Question

I can't seem to get the Castle Windsor Integration working for Mass Transit over RabbitMQ. Everything was working fine until I introduced Windsor into the picture. I referenced Castle.Windsor 3.2 and MassTransit.WindsorIntegration 2.9 and configured the container for use within my application. I'm registering the MassTransit Consumers via:

Container.Register(..., Types.FromThisAssembly().BasedOn<IConsumer>());

When I debug and inspect the container after this line is ran, I can see that it successfully registered all of the consumers along with all of my other components. I then have the following code to initialize and register the service bus:

var serviceBus = ServiceBusFactory.New(sbc =>
{
    sbc.UseRabbitMq();
    sbc.ReceiveFrom(Config.ServiceBusEndpoint);
    sbc.Subscribe(sc => sc.LoadFrom(Container));
});

Container.Register(Component.For<IServiceBus>().Instance(serviceBus));

I am using the LoadFrom(IWindsorContainer container) extension method provided by MassTransit.WindsorIntegration.

All of the examples I've found so far stop here and indicate that this is all you should have to do. Unfortunately for me my Consumers are never being called and messages are just piling up in the queue (eventually timing out and going to error queue). The fact that messages are showing up in the Consumer queue at all (+ I see a single consumer bound to the queue via the RabbitMQ Admin Tool) indicates to me that the consumers are probably being subscribed properly - so I'm not sure where the problem lies.

I added NLog logging for Windsor and MassTransit but no errors are showing up in the logs. I'm not sure how I should proceed troubleshooting at this point. Any ideas?

Also, this application is currently just a console application using Topshelf for development. Ultimately it will be installed as a Windows Service. Not sure if that is relevant or not but I thought I'd mention it just in case.

UPDATE

As a test I created a very simple Consumer with a parameter-less constructor for processing a very simple test message. This Consumer is successfully called! The "real" Consumers however have dependencies that need to be injected into them via the constructor. I was hoping the Container would resolve these but apparently it's having some sort of trouble. Weird that nothing is showing up in the logs about it. Stay tuned...

Was it helpful?

Solution

Okay I figured it out. Somewhere along the way when I was adding/removing NuGet packages I somehow managed to delete a reference to a DLL (ServiceStack.Text.dll) that one of my components needed (RedisClientsManager).

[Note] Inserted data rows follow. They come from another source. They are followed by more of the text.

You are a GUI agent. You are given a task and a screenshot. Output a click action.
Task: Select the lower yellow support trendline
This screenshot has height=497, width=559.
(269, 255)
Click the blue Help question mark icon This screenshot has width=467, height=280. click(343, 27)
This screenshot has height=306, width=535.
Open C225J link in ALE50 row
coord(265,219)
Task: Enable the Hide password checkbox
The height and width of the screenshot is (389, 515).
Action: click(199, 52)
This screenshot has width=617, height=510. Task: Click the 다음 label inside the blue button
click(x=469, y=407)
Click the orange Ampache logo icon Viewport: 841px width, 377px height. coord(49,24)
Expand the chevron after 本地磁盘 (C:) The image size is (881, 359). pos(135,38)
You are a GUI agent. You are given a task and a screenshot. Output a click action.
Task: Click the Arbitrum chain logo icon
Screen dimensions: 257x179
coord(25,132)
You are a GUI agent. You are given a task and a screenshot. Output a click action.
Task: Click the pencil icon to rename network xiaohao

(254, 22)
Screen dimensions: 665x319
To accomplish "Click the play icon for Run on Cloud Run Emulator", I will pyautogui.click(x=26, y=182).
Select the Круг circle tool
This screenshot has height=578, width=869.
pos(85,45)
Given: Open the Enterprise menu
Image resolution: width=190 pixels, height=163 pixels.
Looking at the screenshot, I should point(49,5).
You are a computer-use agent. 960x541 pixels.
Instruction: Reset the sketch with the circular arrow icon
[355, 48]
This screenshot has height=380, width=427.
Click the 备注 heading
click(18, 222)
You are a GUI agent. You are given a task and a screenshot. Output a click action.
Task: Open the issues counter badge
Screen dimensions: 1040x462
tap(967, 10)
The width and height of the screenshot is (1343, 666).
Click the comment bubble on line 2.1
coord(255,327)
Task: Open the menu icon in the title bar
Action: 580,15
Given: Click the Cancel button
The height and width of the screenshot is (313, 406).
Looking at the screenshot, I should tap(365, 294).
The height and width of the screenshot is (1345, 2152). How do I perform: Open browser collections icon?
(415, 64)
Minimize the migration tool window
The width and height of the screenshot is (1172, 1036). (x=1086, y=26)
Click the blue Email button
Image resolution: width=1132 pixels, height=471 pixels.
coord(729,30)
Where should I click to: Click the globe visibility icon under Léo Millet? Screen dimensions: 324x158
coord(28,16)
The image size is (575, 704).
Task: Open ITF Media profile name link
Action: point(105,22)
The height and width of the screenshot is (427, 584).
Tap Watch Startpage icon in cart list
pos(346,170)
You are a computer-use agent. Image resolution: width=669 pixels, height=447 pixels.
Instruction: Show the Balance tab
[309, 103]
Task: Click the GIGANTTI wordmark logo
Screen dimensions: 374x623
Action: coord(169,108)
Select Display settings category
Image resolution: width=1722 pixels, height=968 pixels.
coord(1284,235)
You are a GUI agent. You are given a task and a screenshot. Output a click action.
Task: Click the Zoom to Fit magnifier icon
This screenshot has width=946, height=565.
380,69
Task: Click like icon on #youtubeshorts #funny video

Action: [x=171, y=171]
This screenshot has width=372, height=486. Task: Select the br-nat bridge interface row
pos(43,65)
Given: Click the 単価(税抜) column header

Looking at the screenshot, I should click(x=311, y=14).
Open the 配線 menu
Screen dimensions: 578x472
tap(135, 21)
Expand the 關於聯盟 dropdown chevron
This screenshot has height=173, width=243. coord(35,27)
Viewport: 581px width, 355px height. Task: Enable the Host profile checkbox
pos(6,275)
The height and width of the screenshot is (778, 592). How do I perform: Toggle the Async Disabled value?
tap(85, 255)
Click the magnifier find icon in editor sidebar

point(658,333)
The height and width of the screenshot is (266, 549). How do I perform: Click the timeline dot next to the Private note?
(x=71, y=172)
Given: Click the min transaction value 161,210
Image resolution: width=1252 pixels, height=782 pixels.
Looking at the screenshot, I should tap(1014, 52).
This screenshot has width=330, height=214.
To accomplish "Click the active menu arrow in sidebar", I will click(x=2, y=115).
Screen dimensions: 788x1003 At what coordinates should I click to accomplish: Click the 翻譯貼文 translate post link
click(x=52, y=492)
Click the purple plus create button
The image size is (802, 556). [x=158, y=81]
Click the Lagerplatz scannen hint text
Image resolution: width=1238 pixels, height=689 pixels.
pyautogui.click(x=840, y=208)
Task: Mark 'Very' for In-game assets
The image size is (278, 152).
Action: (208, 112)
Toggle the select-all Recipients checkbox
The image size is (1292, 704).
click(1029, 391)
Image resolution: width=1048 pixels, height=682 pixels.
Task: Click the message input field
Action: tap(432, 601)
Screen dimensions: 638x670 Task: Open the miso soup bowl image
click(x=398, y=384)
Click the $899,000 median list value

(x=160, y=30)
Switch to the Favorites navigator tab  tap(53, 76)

I started the debugger, let all my components get registered then popped open the Immediate Window and attempted to resolve each component one by one (by calling container.Resolve<RegisteredType>()) until I found the one that threw the exception when I attempted to resolve it.

The Exception message from Windsor at that point told me exactly what the problem was. I'm a little lost as to why this wasn't being logged or why the Exception was not raised when the container itself attempted to resolve it. Anyhow, moral of the story is make sure your components resolve.